[Stored items]
= = = = = = =

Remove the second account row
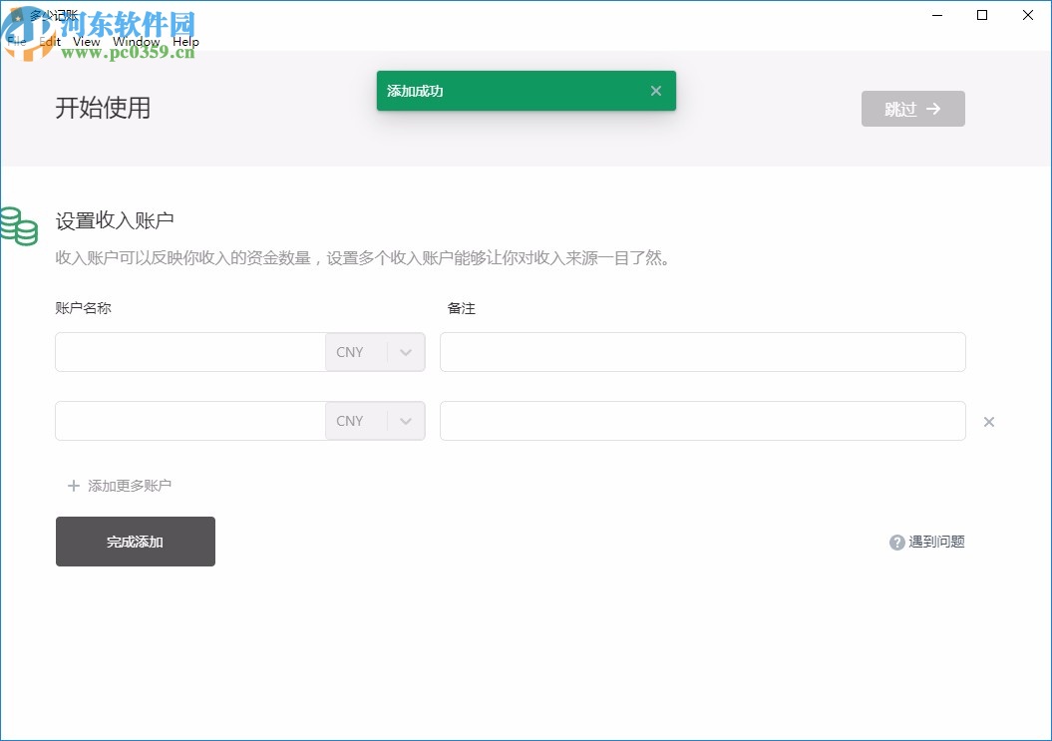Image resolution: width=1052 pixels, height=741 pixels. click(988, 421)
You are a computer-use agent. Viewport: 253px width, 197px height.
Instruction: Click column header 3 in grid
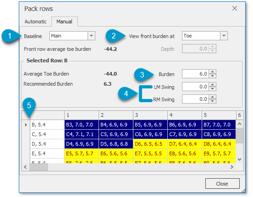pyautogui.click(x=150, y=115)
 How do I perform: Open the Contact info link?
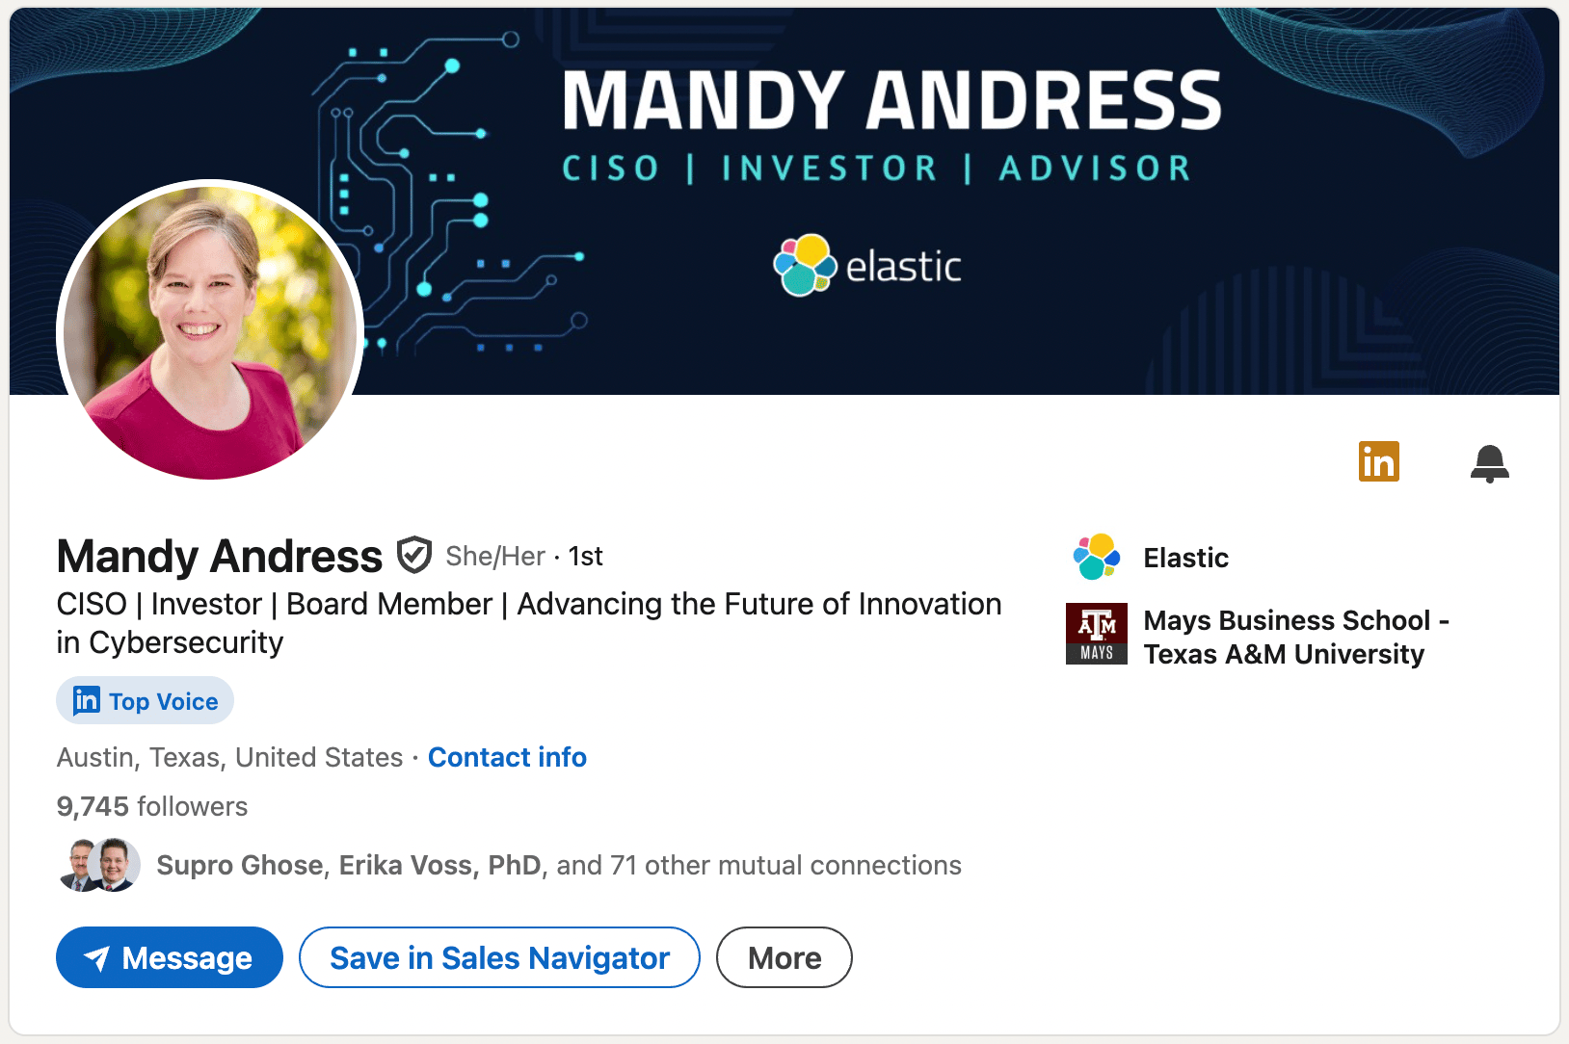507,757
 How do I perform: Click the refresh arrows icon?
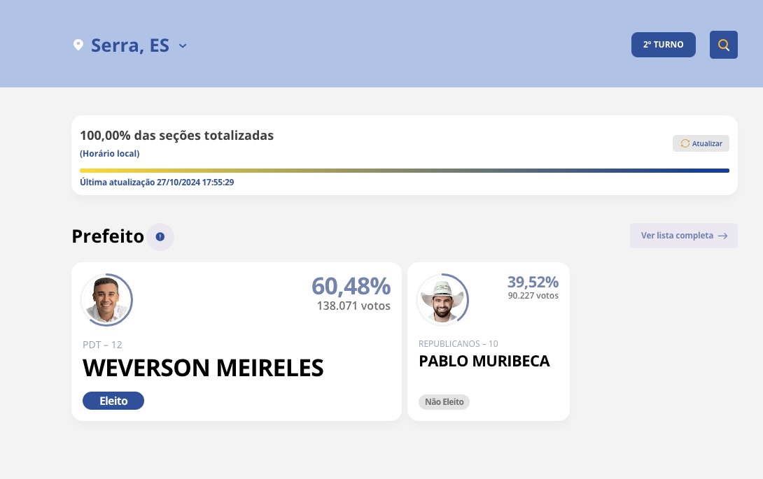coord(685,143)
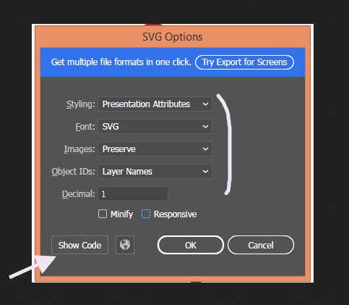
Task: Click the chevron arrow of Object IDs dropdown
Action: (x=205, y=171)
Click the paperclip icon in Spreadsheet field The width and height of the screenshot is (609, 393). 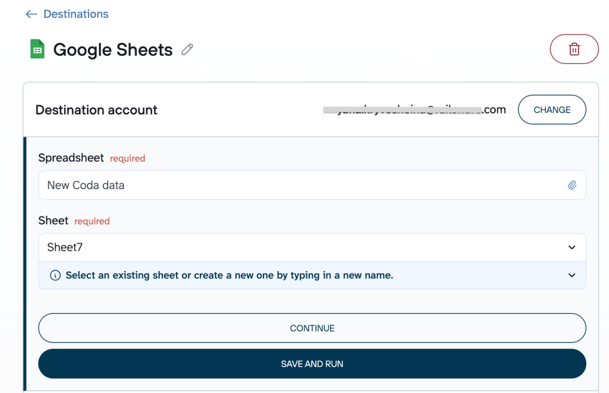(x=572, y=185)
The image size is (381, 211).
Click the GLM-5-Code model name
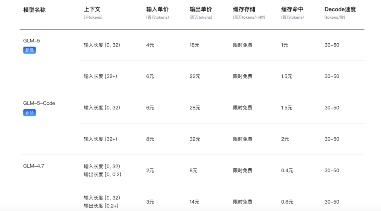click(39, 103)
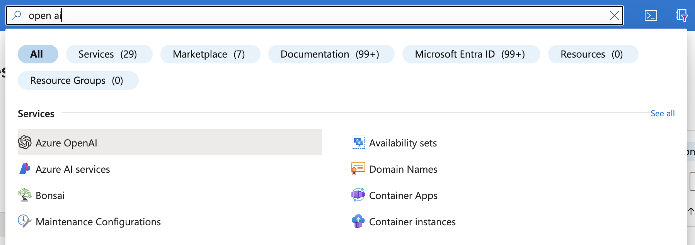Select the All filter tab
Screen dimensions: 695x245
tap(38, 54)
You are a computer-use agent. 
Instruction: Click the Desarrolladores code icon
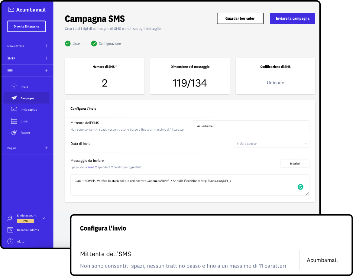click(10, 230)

= = = = = = =

* [Task brief]:
Every line that holds the word "computer" should be copied from the records above.

* [Answer section]:
You are a computer-use agent. Viewport: 253px width, 197px height.
You are a computer-use agent. 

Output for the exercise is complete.